STATED GOAL:
Rewrite all the lines below with "toolbar" changed to "top bar" and everything else left as it is. Leave the pictures out of your answer.

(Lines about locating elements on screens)
-- Begin --
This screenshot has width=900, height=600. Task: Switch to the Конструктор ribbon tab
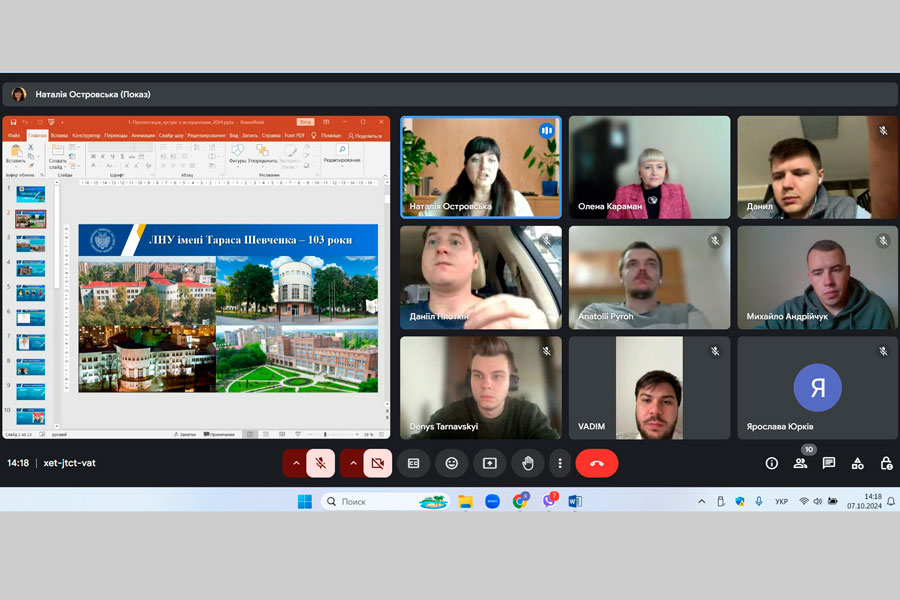point(86,135)
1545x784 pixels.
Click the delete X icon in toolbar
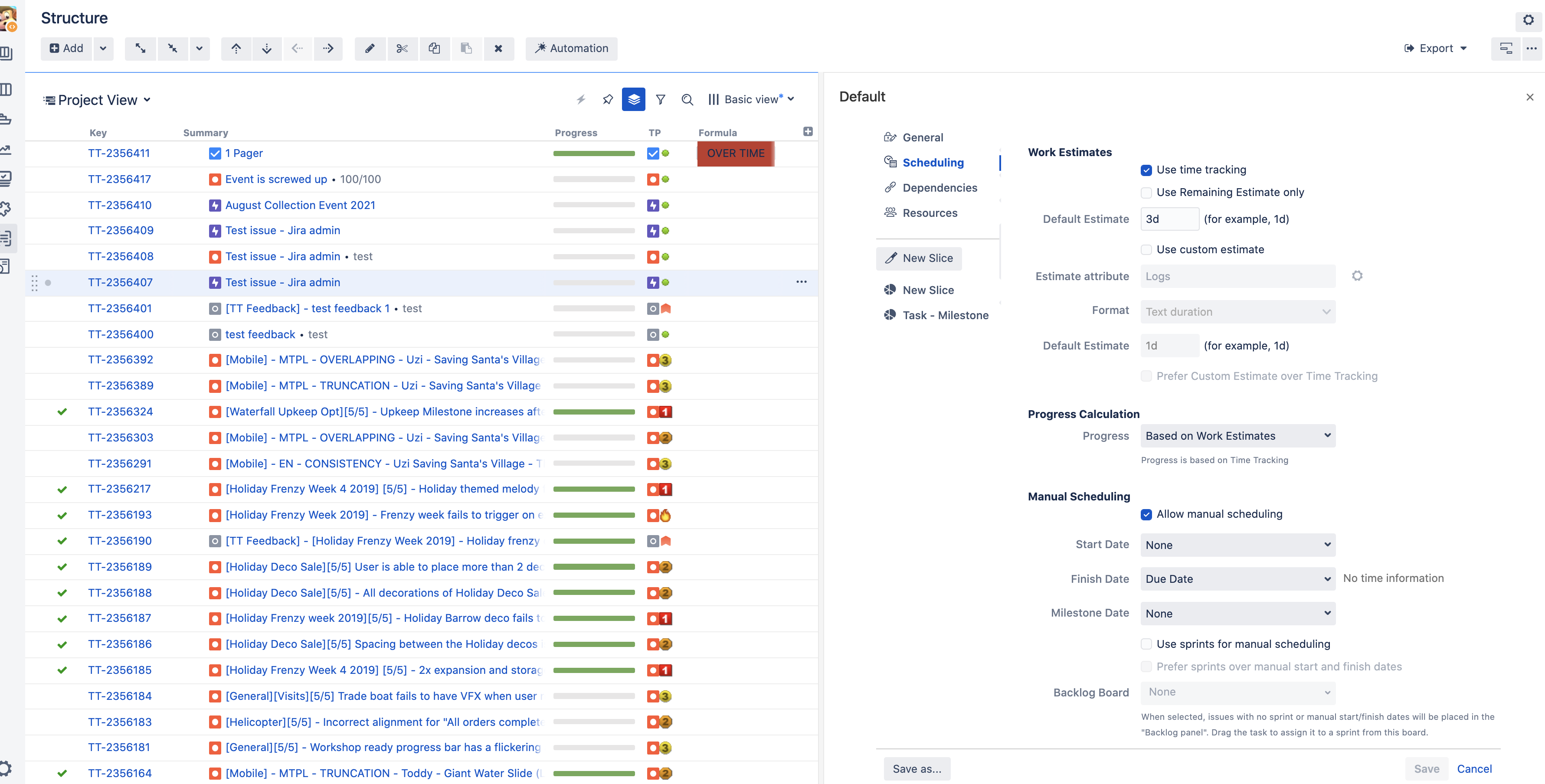pyautogui.click(x=498, y=49)
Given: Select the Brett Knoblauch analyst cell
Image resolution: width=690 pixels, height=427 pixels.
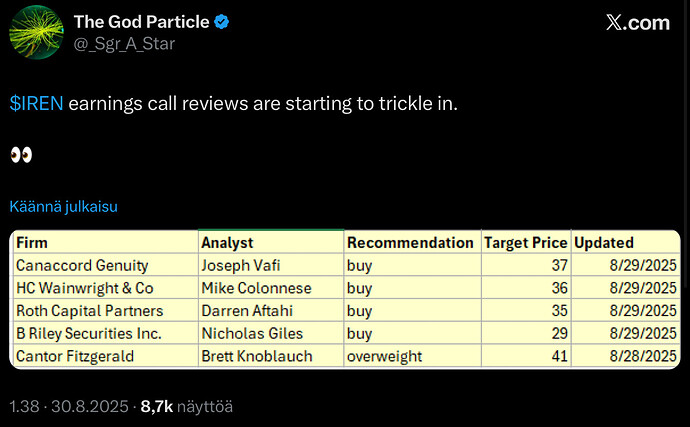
-- End --
COMPLETE RESPONSE:
This screenshot has width=900, height=600. Task: Switch to the Конструктор ribbon tab
point(86,135)
1545x784 pixels.
Click the delete X icon in top bar
pyautogui.click(x=498, y=49)
Given: Select the Brett Knoblauch analyst cell
Image resolution: width=690 pixels, height=427 pixels.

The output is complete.